I am currently a Research Scientist at Meta GenAI, on the LLaMA team. My research interests are in 1) using AI for AI (self-improvement algorithms, synthetic data, data feedback loops, data-centric AI) and 2) new capabilities (agents, test-time compute, continual learning, models with memory, multi-agent algorithms). I have done research on data-centric methods for language models and understanding pretraining and adaptation to downstream tasks, including emergent behavior such as in-context learning.

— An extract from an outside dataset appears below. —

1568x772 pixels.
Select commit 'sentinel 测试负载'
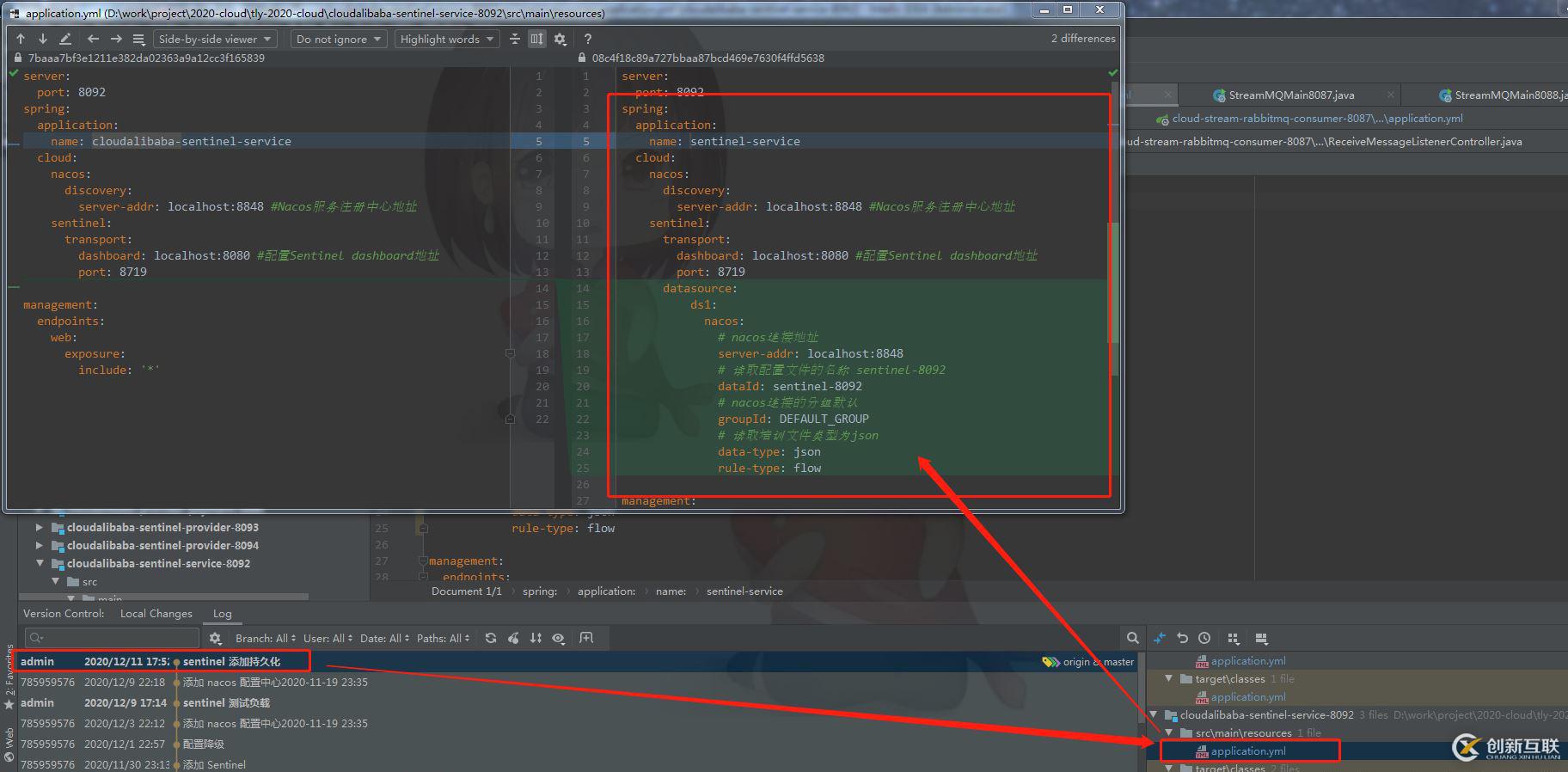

I have also worked on pretraining and self-training methods for robust machine learning.
I received my Ph.D. in Computer Science from Stanford University, advised by Percy Liang and Tengyu Ma. I was a FY2019 NDSEG Fellow and a Student Researcher at Google Brain, working with Adams Wei Yu, Hieu Pham, and Quoc Le. I received both my B.S. with departmental honors and M.S. in Computer Science from Stanford in 2017, where I am grateful to have worked with Stefano Ermon on the first deep learning and transfer learning methods for sustainability, particularly in poverty mapping using satellite imagery. My work has been recognized in Scientific American's 10 World Changing Ideas, publication in flagship venues such as Science, and covered by media outlets including the New York Times, The Washington Post, Reuters, BBC News, IEEE Spectrum, and The Verge.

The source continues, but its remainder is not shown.